LETTRE D’EUROPE CENTRALE
Quatre-vingt-un ans après la fin de la seconde guerre mondiale, le sort des millions d’Allemands des Sudètes expulsés des régions tchèques de Bohême et de Moravie après la défaite du nazisme reste un sujet inflammable en République tchèque. Jeudi 14 mai, la majorité souverainiste et nationaliste au pouvoir à Prague a adopté à la Chambre des députés une résolution « pour exprimer son désaccord » avec l’association des anciens Allemands des Sudètes qui doit organiser pour la première fois son congrès annuel sur le territoire tchèque.
Basée en Bavière, cette association qui regroupe les derniers survivants et leurs descendants doit se retrouver pour une réunion historique à Brno du vendredi 22 au lundi 25 mai.
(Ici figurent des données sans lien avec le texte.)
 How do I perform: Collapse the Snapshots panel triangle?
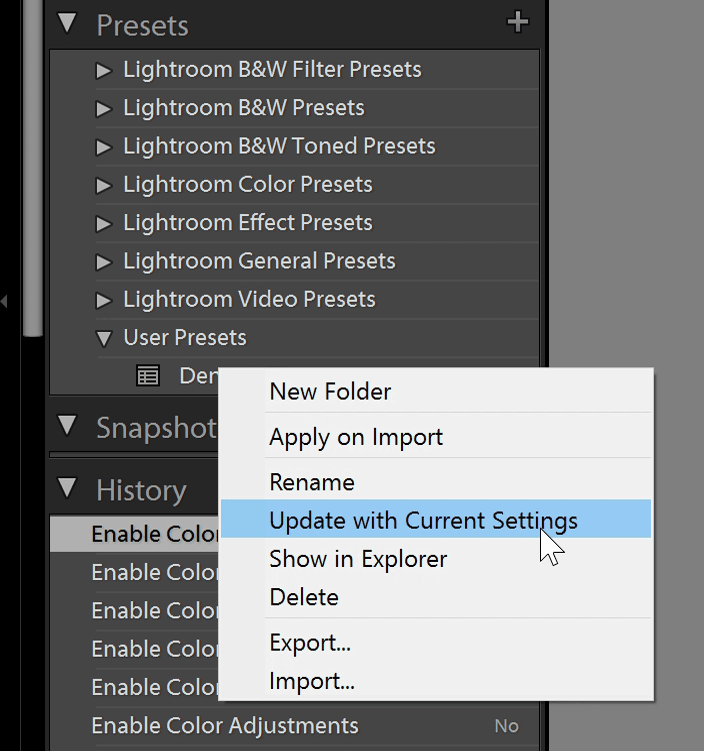67,425
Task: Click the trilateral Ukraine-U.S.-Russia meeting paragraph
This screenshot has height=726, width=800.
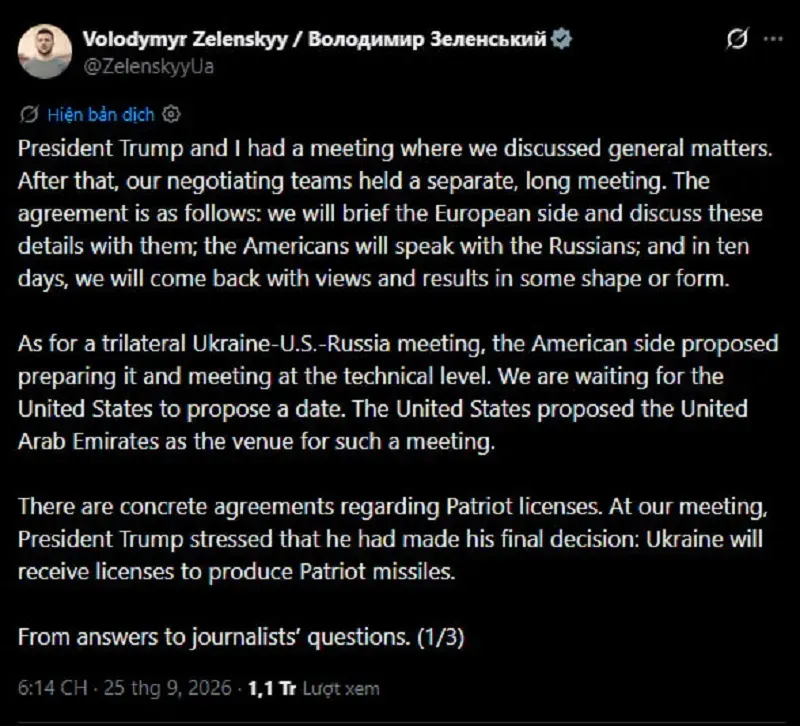Action: pyautogui.click(x=398, y=392)
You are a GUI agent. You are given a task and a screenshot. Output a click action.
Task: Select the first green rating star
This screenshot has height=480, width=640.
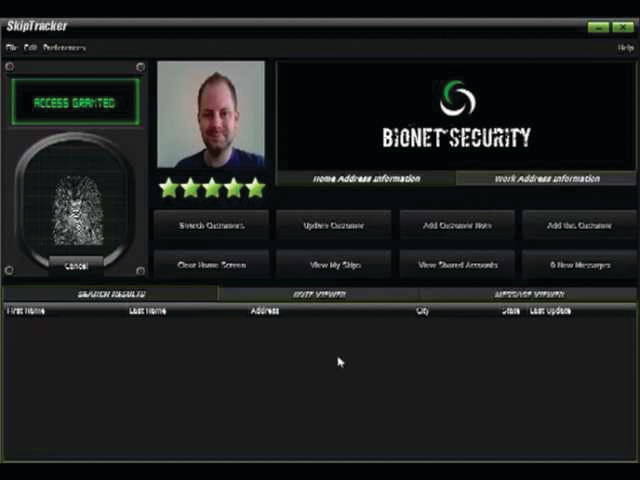point(168,187)
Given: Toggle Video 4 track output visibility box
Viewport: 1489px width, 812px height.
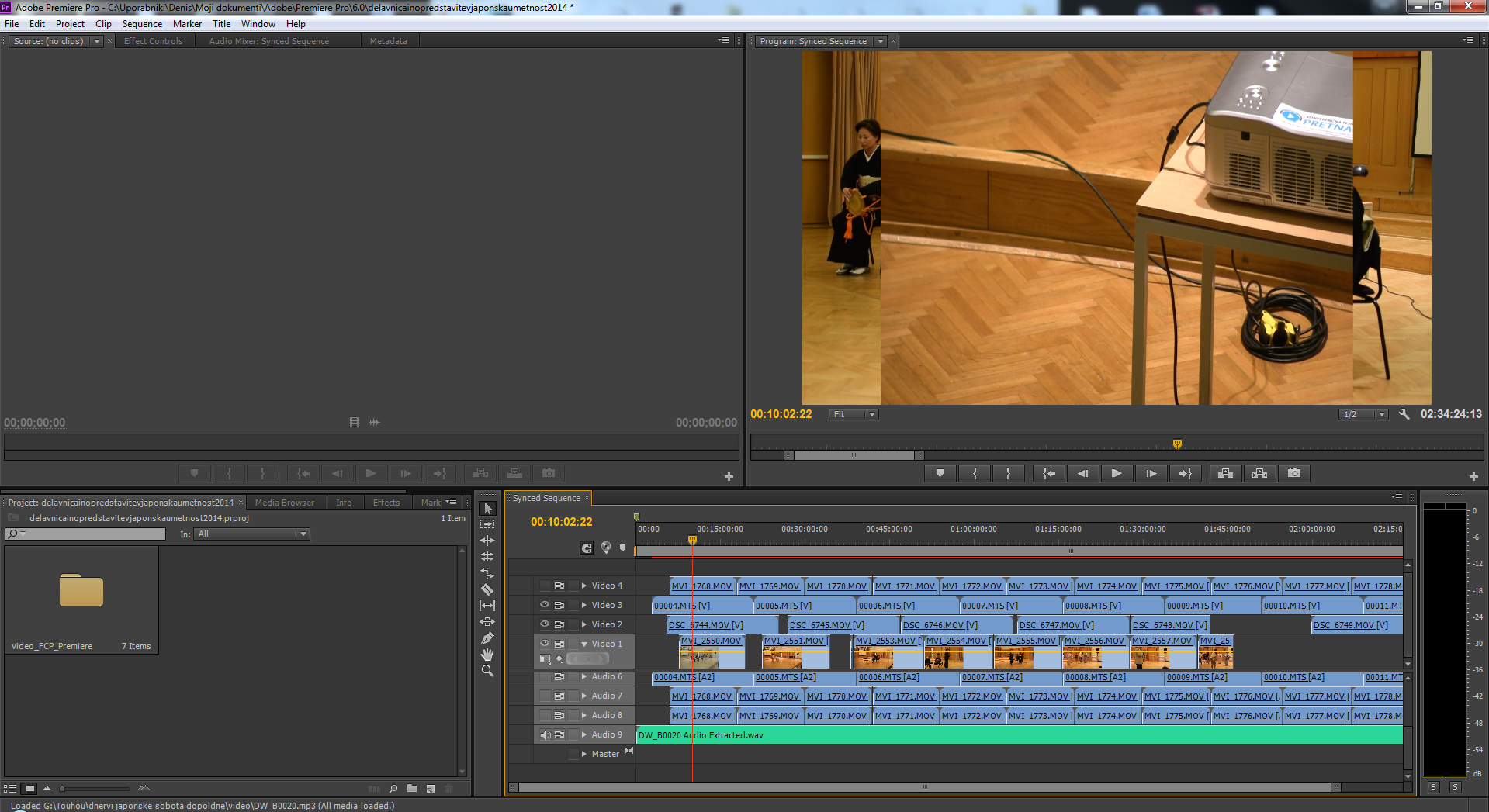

Deuxième ville de Tchéquie, « Brünn » en allemand, était habitée avant la seconde guerre mondiale par une importante population germanophone. Mais en mai 1945, plus de 20 000 habitants allemands ont été forcés au départ par une population tchèque désireuse de se venger du nazisme et des accords de Munich signés avec Hitler en 1938. Environ 1 700 personnes sont mortes dans le cadre de ces « marches de la mort » vers l’Autriche.